---- INFORMATION PROVIDED

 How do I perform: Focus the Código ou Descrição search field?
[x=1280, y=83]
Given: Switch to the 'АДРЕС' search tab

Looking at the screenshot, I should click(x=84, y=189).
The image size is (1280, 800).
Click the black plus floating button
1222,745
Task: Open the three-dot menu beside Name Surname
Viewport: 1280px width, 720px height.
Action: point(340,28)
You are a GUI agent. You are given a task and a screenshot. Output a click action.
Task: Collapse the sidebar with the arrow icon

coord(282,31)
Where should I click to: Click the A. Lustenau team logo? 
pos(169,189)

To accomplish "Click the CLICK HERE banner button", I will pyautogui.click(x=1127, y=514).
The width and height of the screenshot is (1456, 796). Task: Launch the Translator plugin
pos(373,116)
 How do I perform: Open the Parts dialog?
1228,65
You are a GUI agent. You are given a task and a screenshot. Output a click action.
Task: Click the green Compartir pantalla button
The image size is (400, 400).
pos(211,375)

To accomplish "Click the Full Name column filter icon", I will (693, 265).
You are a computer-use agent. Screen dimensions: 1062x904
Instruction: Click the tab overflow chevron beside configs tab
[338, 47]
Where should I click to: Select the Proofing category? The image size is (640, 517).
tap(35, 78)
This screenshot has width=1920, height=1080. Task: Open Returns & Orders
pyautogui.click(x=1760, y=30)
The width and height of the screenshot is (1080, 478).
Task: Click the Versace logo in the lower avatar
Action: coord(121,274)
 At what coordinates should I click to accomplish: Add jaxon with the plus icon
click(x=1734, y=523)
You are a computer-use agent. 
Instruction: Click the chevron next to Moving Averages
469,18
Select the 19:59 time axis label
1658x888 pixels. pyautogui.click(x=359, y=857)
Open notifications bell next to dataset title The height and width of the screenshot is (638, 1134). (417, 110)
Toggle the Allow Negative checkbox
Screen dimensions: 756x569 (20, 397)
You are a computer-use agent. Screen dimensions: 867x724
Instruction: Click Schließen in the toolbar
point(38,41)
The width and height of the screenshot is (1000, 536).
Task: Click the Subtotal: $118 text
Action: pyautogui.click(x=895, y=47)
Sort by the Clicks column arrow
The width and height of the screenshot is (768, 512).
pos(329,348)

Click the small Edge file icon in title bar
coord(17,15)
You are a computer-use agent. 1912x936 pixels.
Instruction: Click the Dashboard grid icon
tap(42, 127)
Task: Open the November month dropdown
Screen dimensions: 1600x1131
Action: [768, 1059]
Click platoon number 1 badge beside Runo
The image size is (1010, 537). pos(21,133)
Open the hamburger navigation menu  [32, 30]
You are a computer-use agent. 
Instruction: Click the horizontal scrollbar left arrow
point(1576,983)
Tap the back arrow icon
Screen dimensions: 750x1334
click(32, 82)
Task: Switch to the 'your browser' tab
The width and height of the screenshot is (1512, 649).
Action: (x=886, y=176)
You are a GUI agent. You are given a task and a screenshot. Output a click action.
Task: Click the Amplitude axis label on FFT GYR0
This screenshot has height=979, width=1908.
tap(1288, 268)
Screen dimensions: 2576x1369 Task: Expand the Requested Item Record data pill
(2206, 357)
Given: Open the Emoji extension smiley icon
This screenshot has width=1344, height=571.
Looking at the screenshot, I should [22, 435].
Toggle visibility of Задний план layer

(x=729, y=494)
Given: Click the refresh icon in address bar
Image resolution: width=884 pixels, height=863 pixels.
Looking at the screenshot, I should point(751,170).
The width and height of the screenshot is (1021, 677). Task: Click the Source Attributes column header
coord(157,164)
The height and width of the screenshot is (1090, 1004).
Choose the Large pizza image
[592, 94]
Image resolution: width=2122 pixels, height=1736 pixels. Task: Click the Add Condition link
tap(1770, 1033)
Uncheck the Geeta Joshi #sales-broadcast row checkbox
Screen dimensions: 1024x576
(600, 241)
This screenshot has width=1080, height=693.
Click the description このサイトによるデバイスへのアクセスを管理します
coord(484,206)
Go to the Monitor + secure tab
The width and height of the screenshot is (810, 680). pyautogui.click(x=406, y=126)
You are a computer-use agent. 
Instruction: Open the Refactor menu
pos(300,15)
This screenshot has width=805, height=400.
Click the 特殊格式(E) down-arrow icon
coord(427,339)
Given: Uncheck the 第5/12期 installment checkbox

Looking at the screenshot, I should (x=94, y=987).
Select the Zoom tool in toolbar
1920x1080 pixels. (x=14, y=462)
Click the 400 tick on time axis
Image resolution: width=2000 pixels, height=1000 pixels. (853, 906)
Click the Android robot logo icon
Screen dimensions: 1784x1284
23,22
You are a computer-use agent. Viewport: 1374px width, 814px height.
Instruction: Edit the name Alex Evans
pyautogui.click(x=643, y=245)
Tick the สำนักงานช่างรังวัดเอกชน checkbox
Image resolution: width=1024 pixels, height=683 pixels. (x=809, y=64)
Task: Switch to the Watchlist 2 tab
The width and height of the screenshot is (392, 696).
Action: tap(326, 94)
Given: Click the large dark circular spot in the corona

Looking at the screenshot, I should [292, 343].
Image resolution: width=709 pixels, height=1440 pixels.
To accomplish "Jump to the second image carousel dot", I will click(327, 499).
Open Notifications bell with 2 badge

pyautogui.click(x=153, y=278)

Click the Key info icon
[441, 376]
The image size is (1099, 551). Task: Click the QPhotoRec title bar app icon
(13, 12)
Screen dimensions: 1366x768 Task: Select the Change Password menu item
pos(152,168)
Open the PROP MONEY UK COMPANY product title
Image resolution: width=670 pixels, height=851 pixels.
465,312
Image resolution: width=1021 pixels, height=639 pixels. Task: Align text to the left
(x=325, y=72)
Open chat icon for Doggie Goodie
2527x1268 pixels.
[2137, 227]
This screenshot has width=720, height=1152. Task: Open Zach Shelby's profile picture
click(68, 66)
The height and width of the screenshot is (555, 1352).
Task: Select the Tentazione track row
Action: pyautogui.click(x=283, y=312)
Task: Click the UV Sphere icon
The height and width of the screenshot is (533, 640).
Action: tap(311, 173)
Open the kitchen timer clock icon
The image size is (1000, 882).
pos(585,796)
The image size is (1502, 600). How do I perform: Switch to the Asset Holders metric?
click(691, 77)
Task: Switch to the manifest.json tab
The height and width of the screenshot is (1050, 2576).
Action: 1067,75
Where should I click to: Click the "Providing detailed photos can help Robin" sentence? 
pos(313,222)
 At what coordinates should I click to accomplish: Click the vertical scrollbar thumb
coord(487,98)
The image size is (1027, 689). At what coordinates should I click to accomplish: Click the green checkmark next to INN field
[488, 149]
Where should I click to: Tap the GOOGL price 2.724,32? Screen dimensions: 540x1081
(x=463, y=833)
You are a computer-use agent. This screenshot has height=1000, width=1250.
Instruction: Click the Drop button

--------

Which lines in the data above contain the word "should"? Copy each of those lines in full.

> _THE COMPLETED TASK_
Looking at the screenshot, I should click(x=84, y=189).
Where should I click to: Click the A. Lustenau team logo? 
Where should I click to: Select the Proofing category? The image size is (640, 517).
 At what coordinates should I click to accomplish: Add jaxon with the plus icon
Looking at the screenshot, I should [22, 435].
Looking at the screenshot, I should point(751,170).
Looking at the screenshot, I should (x=94, y=987).
Looking at the screenshot, I should [292, 343].
Where should I click to: Click the "Providing detailed photos can help Robin" sentence? 
 At what coordinates should I click to accomplish: Click the vertical scrollbar thumb
The image size is (1027, 689). At what coordinates should I click to accomplish: Click the green checkmark next to INN field
Where should I click to: Tap the GOOGL price 2.724,32? Screen dimensions: 540x1081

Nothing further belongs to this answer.